Sunday, April 5, 2015

Balancing the value of electric car subsidies

Some interesting news out of Georgia this week, where the state's huge subsidy for electric cars is being canned. I see multiple perspectives on this issue:

1. Electric cars are a public good: This claim is implicit in most arguments supporting subsidy programs. The true social cost of gasoline isn't priced into the typical car (climate change, asthma etc.), so the market produces more gasoline-drinking vehicles than it optimally should. Instead of taxing the negative externalities--a heavy lift politically--subsidizing a close substitute shifts the incentives for car buyers towards a less environmentally harmful car.

2. Subsidies are just leveling the playing field: Above and beyond the environmental question, gasoline vehicles benefit from a host of regulatory subsidies that artificially lower their cost to consumers and raise barriers to entry for competing technologies (military protection of trade and industrial infrastructure, convoluted retail restrictions, etc.). Understanding this, a tax credit to electric cars isn't a subsidy at all: it's a corrective for a market distortion.

3. Electric car owners should pay their fair share: Like many states, Georgia funds much of its infrastructure upkeep using gas taxes. Opponents of the current subsidies claim that electric cars are receiving an unfair pass on the shared responsibility of maintaining the roads: not only do they not pay the gas taxes, they receive extra money also. While this argument is certainly true, it rests on taking current policy as a baseline for evaluating fairness. In fact, the current funding mechanisms are broken and at odds with the public interest. The effect of fuel efficiency improvements on gas tax revenue isn't an argument for blocking technological innovation: it's an argument for shifting the funding source for infrastructure to something more sustainable and coherent.
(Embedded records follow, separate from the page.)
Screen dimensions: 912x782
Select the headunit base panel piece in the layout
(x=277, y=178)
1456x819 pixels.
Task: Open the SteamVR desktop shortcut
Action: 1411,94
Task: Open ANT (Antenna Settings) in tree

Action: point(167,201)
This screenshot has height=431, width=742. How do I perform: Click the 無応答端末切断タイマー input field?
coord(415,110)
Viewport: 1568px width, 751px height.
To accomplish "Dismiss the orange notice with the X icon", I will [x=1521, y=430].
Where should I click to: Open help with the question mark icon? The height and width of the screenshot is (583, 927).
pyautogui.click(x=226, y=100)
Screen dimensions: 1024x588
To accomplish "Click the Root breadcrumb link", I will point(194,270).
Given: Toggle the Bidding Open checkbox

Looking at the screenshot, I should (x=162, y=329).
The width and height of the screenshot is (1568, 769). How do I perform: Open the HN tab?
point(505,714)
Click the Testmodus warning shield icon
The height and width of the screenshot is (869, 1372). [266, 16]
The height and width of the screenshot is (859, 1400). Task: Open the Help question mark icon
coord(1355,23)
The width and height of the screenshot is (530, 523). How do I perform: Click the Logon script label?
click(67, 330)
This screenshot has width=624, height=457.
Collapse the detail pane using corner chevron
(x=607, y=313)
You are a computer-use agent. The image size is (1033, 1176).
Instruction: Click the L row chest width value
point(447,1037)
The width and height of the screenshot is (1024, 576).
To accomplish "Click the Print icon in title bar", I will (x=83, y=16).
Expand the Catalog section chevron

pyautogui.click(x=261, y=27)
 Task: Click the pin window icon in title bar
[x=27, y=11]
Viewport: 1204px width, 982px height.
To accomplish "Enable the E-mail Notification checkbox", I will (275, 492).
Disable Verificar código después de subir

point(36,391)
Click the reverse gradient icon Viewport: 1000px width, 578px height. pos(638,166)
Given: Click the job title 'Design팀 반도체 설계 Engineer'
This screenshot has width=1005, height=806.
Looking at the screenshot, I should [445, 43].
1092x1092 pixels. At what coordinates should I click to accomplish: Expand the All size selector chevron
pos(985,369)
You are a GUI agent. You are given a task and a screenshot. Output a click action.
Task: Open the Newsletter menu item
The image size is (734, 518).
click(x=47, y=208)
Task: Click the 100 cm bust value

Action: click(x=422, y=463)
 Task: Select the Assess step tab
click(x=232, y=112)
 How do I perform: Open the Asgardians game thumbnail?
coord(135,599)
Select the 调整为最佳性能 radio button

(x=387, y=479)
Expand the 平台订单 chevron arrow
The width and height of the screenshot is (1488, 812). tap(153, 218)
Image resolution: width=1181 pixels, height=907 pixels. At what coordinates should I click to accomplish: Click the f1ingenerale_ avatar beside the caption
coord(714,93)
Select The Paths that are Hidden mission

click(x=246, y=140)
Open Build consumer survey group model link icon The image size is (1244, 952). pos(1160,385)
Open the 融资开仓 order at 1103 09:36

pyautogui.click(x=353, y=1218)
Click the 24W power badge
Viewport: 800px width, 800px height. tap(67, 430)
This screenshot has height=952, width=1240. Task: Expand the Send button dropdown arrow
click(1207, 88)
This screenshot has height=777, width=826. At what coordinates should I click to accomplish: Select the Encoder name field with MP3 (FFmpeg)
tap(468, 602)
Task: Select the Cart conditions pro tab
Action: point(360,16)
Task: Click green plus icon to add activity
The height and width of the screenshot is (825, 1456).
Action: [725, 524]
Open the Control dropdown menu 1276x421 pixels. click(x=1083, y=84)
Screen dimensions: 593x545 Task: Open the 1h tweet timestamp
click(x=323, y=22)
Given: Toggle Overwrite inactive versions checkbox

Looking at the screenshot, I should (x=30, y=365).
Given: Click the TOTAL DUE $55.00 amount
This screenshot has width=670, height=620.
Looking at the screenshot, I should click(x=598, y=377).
4. This is a subsidy for rich, white, urban people: Electric cars have a certain cultural cache that signals an identity affiliation among certain groups, which tend to be richer and whiter than the general Georgia population. Due to range and recharge station limitations, electric car owners also tend to be clustered in urban areas, like Atlanta. From this perspective, the subsidy is regressive: people who can capture the subsidy are already economically better-off than those who can't.

5. We shouldn't subsidize cars in any form or fashion: While I see elements of truth in each of the above points (some more than others), I won't be bemoaning the loss of this subsidy program. In the broadest sense, this subsidy is cash going to car owners, which will on the margin increase car ownership. Subsidizing car ownership has negative spillover effects in numerous areas. Some subset of people who currently drive electric vehicles might have used alternative forms of transportation like bicycles more frequently. Perhaps some people's choices about where to live or work have been subtly distorted by the subsidy to lean more towards costly sprawl. Overall, the less that public policy does to support the implicit requirement of car ownership, the better.